Why a horrifying massacre twenty years ago should raise alarm bells about the potential repercussions of the Eurozone crisis
Do you want to be scared about the Eurozone crisis? Then read a book about the war in Bosnia. The Greek journalist Takis Micas’ Unholy Alliance: Greece and Milosevic’s Serbia includes an account of how around a dozen Greek soldiers came to be in Srebrenica in July 1995.
Before that month, this small town in eastern Bosnia was known – to the limited extent it was known at all – for salt mining and spas. After that it would be known as the site of the worst massacre in Europe since the Holocaust. The town had been declared by the UN as a safe zone and thousands of Bosnian Muslim refugees fled there from neighbouring Serb controlled areas. However, when it came under siege, rather than defend it, the UN peacekeeping force turned it over to the Bosnian Serb forces. What ensued in the following days is close to unspeakable. Men of fighting age were separated off from the rest of the refugees and were systematically executed. Many women were raped and tortured. Those refugees who’d fled into the hills found themselves in a desperate race to get out of Serb territory before they were hunted down and killed. By the end, more than 8,000 people had been murdered.
The Greeks who participated in this atrocity belonged to the Greek Volunteer Guards, a unit of the Bonsian Serb army, composed mostly of mercenaries and members of the far right. In fact, when the town was captured by the Bosnian Serbs, their commander Ratko Mladić ordered that the Greek flag be flown over the city.
The Unholy Alliance
While it would be unfair to read too much into the actions of a dozen men – people from many countries fought in the war – their actions were unfortunately a microcosm for Greek attitudes to the war. People and politicians alike at best ignored and at worst actively condoned the atrocities being committed. Michas describes how during the nineties a Serb journalist working on his magazine was frequently approached by strangers who would congratulate him on the “great work you guys are doing.” Michas also points to polling evidence showing that not only was there near universal opposition to NATO’s military action amongst Greeks but that a clear majority said they actually approved of Milosevic’s regime.
This support manifested itself in many ways.
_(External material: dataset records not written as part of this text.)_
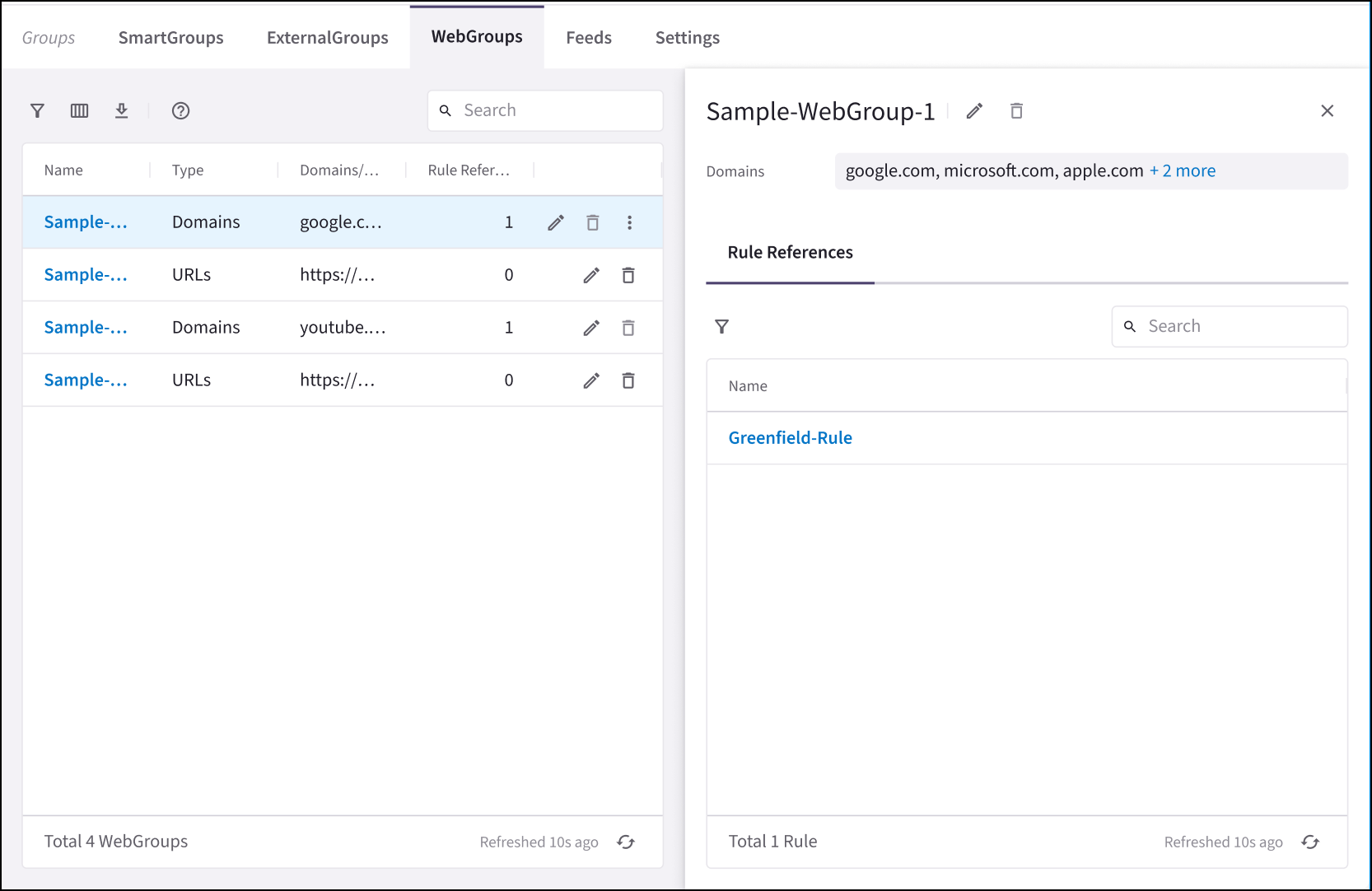Viewport: 1372px width, 891px height.
Task: Export the WebGroups list using the download icon
Action: pos(122,110)
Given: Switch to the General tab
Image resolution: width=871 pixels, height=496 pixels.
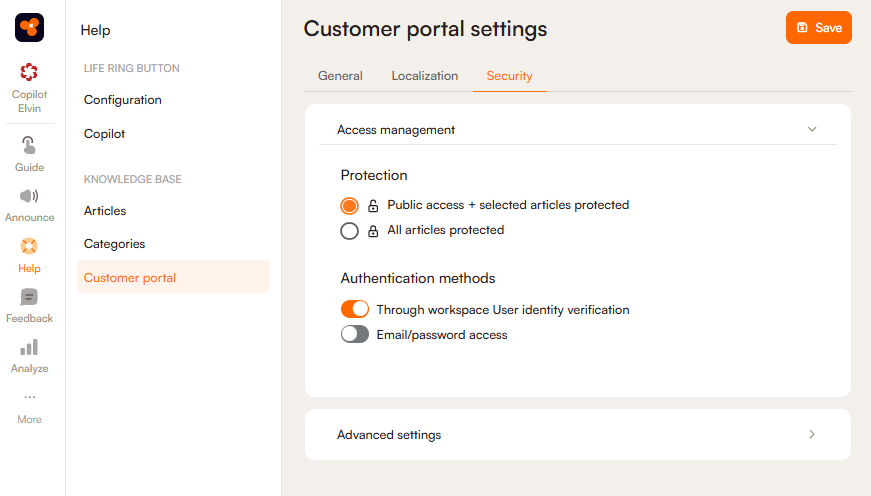Looking at the screenshot, I should coord(340,76).
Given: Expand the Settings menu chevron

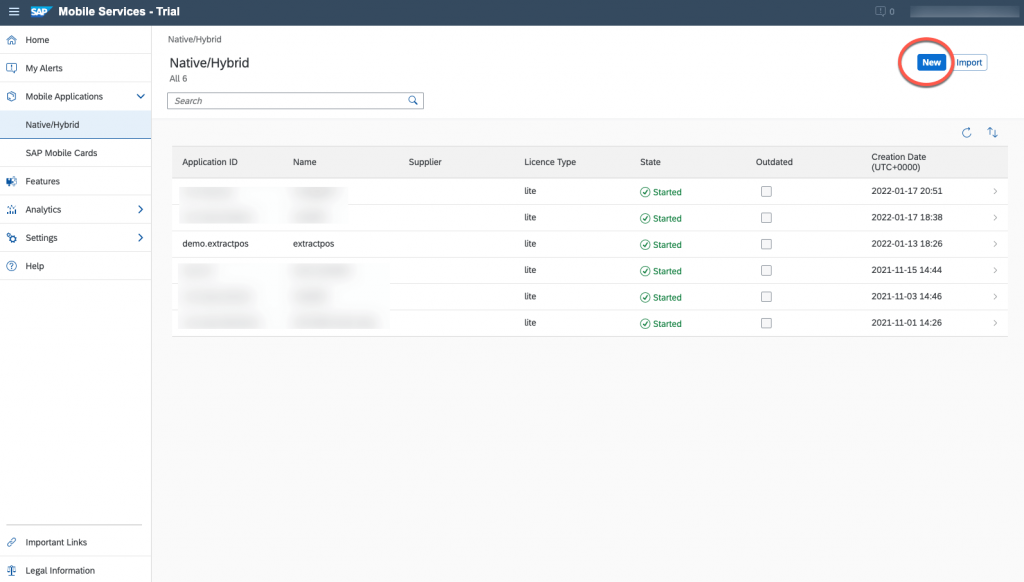Looking at the screenshot, I should pyautogui.click(x=140, y=238).
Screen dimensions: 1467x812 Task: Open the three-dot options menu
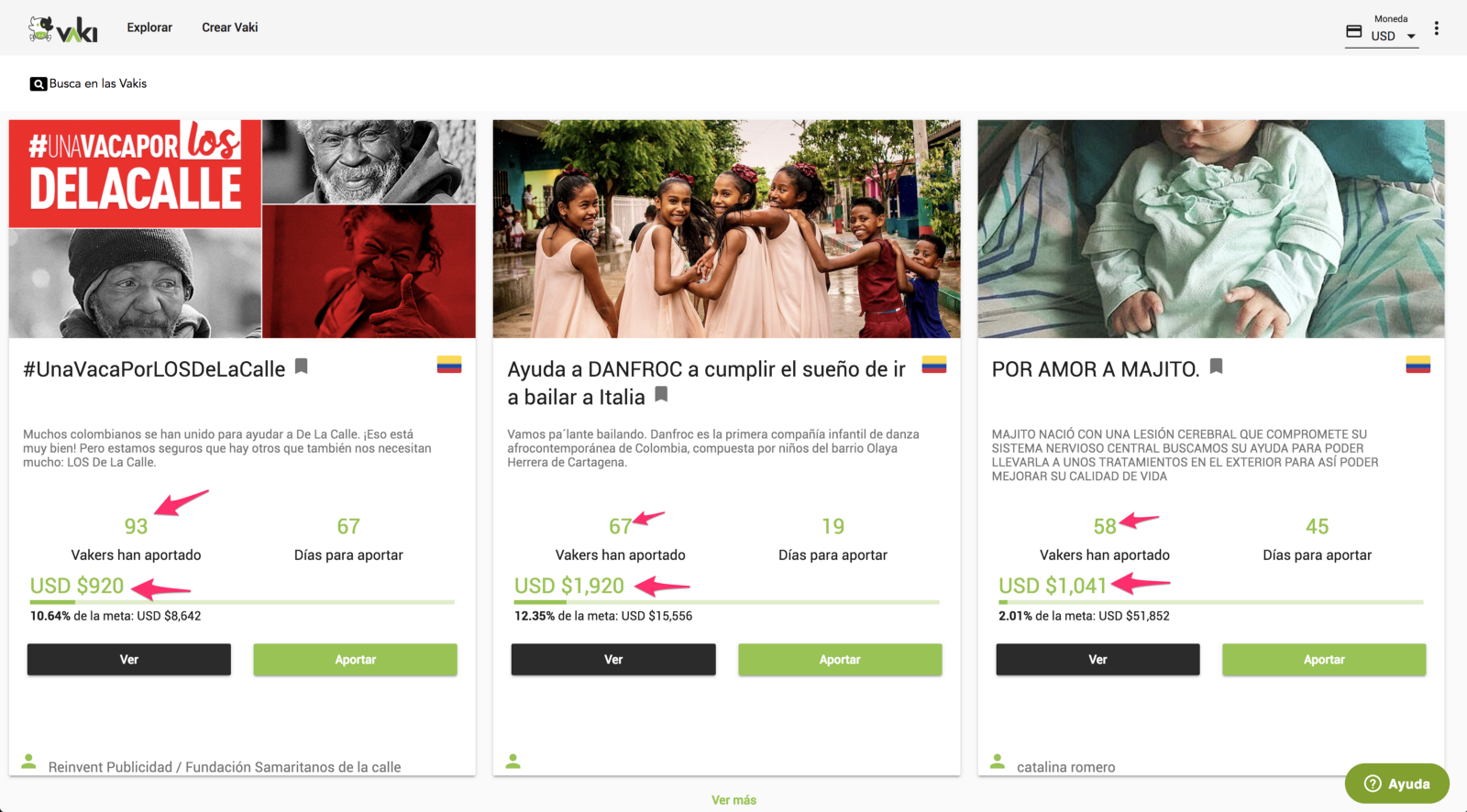point(1437,28)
Greek officials passed the information they obtained from NATO briefings to the Serb military. Priests from the Greek Orthodox Church blessed Serb units. And the Greek government helped break the economic sanctions against Serbia.
The Scary Part
The obvious explanation for Greece’s support for Serbia is their shared Orthodox Christian heritage and fear of a Muslim enemy – Bosnia and Turkey. But Michas suggests there is more to it than that. He suggests his country is defined by ethnic rather than civic nationalism. Modern Greece was formed by population transfers that purged it of its non-Greek inhabitants. Michas suggests that this created a political culture that allowed Greeks to see the actions of their co-religionists as excusable or even commendable.
The alarming part of this in the context of the Eurozone crisis is this: if Greeks were prepared to condone mass murder in Bosnia and Kosovo, might they do the same in their own country? Yugoslavia fell into bloody chaos after an economic crisis pushed the country to accept an international bailout the terms of which lead to a recession that sent unemployment skyrocketing. That gave extreme nationalists the chance to gain power. Now a decade and half later Greece is suffering a post bailout economic crisis and its own extreme nationalists are on the march. Golden Dawn, the neo-Nazi movement that supplied many of the members of the Greek Volunteer Guards is now the third largest party in Greece. Its members have been linked with numerous acts of violence and even mainstream parties are pushing a progressively more extreme line on the treatment of migrants. For these reasons it would be a mistake to think that the dangers of the austerity policies being pushed by the Troika are purely economic: a bad bailout can lead to genocide.